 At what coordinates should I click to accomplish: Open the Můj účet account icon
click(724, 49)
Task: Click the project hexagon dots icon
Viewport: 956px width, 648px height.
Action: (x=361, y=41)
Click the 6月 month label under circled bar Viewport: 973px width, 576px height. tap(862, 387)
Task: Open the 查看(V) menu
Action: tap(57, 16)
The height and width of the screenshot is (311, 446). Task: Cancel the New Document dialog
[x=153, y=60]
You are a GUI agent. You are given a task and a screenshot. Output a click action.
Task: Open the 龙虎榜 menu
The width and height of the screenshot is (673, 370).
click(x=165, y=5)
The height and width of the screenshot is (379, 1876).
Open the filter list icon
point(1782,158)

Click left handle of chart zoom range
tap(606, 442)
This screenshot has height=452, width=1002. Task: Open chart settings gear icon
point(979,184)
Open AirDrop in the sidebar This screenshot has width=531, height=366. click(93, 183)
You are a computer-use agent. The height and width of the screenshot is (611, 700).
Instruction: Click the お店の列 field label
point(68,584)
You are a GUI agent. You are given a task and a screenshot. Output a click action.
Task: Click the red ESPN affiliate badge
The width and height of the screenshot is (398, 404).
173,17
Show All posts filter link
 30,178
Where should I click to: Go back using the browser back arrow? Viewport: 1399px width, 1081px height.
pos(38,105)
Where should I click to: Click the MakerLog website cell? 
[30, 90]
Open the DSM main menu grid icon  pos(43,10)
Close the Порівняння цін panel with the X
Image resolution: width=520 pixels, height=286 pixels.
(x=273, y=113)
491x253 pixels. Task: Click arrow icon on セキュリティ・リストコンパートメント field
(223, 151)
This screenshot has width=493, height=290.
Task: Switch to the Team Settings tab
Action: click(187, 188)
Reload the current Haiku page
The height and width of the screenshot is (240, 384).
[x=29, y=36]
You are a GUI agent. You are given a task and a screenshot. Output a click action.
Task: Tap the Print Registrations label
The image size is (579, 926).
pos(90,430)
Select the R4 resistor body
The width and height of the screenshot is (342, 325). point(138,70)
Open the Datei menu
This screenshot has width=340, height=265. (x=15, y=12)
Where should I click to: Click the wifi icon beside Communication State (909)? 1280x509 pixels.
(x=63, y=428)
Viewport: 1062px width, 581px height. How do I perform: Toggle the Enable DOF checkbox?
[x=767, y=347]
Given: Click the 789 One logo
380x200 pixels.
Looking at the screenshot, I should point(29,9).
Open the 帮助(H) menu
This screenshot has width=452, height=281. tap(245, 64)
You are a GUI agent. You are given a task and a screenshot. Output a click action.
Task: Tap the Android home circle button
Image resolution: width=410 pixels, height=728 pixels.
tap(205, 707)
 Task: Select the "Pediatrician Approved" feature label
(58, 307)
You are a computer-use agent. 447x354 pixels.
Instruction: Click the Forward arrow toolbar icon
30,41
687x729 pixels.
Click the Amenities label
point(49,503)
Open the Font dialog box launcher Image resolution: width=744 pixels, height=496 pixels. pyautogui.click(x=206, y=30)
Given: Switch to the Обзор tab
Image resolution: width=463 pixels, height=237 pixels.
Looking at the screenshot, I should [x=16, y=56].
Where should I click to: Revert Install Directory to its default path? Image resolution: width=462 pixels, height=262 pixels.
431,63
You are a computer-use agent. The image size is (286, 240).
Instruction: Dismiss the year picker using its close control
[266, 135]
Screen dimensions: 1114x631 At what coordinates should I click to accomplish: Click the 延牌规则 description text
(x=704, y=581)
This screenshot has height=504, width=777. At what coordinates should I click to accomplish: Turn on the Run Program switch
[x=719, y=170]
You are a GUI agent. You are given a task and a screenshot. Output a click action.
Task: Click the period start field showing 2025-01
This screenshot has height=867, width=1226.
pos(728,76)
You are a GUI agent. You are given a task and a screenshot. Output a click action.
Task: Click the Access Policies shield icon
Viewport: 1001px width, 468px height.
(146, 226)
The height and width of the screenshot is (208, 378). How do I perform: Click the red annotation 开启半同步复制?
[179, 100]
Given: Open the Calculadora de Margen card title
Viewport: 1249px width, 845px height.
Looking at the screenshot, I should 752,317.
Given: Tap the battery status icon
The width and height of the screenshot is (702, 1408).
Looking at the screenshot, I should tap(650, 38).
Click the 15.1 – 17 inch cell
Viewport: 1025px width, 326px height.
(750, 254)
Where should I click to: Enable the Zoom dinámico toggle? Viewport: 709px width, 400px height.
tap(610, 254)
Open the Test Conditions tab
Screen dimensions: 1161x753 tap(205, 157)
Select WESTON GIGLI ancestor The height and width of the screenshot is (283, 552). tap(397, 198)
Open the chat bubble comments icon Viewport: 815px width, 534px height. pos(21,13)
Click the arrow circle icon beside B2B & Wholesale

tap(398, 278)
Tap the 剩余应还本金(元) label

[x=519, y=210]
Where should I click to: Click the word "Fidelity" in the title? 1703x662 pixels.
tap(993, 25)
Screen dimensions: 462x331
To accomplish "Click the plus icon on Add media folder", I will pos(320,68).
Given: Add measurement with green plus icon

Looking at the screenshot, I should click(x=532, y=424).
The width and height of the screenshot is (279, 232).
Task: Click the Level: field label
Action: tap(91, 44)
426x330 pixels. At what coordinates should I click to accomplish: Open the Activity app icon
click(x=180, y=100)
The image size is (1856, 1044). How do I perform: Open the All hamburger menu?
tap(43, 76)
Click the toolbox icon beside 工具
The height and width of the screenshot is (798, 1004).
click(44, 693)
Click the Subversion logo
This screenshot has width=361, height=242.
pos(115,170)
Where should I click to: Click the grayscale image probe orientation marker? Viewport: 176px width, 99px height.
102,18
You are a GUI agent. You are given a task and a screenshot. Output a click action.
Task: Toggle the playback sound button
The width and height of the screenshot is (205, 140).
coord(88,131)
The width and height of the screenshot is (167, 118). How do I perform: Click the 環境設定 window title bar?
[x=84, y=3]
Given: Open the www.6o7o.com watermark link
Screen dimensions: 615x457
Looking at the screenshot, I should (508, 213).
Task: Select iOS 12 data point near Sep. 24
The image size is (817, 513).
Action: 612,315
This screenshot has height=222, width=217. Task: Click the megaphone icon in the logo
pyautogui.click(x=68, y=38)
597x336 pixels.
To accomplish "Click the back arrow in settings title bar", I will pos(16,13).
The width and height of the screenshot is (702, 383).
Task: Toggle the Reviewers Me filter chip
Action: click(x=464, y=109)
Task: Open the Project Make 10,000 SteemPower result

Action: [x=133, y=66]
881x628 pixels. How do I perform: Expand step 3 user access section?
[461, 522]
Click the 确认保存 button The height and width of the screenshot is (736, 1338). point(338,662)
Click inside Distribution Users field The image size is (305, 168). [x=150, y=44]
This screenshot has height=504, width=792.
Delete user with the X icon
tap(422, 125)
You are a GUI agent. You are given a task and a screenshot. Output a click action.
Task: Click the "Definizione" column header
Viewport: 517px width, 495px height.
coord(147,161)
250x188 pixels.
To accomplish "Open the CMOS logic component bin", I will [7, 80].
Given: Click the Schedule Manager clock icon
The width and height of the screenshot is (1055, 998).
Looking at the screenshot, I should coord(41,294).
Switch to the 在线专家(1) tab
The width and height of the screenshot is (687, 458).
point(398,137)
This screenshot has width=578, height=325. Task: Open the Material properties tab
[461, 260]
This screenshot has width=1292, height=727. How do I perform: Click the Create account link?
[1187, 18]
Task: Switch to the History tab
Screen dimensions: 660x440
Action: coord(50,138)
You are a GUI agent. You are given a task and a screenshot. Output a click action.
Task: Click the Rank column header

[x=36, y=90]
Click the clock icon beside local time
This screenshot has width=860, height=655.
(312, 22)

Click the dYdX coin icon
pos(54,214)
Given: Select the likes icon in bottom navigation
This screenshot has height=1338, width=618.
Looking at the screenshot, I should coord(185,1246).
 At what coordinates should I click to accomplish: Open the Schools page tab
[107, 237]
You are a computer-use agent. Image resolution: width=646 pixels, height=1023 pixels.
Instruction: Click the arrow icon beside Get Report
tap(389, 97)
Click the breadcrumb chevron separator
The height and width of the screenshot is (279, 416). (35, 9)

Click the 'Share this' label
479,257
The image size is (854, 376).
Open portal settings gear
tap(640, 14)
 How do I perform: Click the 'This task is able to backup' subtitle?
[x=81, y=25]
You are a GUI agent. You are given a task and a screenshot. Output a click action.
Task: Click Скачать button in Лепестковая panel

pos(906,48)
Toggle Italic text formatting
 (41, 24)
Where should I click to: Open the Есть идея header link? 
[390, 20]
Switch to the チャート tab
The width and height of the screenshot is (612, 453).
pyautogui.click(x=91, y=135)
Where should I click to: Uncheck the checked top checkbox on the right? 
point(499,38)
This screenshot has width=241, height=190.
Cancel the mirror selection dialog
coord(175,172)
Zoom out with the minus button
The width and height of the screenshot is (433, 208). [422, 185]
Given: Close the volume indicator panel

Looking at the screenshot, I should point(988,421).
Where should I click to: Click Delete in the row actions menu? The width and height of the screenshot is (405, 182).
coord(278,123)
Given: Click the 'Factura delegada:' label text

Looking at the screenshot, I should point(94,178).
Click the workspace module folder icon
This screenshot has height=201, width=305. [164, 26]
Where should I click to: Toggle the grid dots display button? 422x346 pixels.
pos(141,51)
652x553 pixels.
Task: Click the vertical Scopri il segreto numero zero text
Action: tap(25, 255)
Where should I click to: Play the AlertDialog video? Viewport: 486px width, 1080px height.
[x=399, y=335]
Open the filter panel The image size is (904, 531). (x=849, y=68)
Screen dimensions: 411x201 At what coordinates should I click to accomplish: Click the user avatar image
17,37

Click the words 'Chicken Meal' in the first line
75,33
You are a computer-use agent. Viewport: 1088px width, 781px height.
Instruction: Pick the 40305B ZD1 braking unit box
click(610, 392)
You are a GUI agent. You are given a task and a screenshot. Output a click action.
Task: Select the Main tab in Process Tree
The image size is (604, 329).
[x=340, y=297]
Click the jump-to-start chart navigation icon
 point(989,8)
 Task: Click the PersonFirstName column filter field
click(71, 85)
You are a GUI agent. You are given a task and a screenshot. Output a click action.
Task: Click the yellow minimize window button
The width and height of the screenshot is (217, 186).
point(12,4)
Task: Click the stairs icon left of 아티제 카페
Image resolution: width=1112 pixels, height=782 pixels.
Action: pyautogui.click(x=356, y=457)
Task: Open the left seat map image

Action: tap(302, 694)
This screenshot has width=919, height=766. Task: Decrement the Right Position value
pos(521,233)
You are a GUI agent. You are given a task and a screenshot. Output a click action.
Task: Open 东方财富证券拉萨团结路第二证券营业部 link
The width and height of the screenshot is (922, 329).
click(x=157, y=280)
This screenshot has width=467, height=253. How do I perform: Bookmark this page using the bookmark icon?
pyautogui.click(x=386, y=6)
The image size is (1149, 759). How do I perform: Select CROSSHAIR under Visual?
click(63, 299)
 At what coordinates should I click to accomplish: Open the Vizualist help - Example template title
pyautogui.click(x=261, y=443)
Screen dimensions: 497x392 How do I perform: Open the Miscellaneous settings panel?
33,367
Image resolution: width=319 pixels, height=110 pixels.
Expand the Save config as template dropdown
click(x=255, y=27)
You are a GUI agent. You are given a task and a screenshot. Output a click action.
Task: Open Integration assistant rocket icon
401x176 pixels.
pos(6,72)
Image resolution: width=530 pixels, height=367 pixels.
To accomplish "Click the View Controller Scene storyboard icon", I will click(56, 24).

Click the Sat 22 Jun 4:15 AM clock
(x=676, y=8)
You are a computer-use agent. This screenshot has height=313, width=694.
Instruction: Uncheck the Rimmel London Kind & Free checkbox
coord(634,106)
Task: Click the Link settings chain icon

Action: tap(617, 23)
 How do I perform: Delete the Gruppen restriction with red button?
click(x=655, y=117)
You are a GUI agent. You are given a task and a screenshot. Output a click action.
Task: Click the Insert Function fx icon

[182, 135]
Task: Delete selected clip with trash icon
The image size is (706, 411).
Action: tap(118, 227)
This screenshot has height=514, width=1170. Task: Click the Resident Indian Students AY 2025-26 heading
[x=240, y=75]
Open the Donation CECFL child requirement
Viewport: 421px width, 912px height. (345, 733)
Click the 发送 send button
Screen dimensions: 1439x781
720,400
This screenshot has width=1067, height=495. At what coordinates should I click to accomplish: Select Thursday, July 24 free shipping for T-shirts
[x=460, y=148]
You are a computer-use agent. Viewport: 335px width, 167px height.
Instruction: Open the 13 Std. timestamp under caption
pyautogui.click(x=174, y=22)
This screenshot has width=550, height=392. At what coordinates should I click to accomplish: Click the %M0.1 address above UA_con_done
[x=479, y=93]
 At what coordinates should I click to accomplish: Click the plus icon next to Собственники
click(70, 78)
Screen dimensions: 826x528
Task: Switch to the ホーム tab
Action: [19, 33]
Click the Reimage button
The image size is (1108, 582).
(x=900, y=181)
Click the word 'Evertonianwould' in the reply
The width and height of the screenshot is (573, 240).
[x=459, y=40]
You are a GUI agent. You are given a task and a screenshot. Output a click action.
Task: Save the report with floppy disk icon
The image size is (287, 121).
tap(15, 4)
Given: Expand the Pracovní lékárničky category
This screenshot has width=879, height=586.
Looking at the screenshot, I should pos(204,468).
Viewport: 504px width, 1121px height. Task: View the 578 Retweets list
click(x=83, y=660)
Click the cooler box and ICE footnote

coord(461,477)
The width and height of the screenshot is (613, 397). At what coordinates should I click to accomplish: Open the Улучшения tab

**What the exercise asks:**
Once you have counted the lines of the records holding the string "computer", state that number with no other words.

**Exercise output:**
7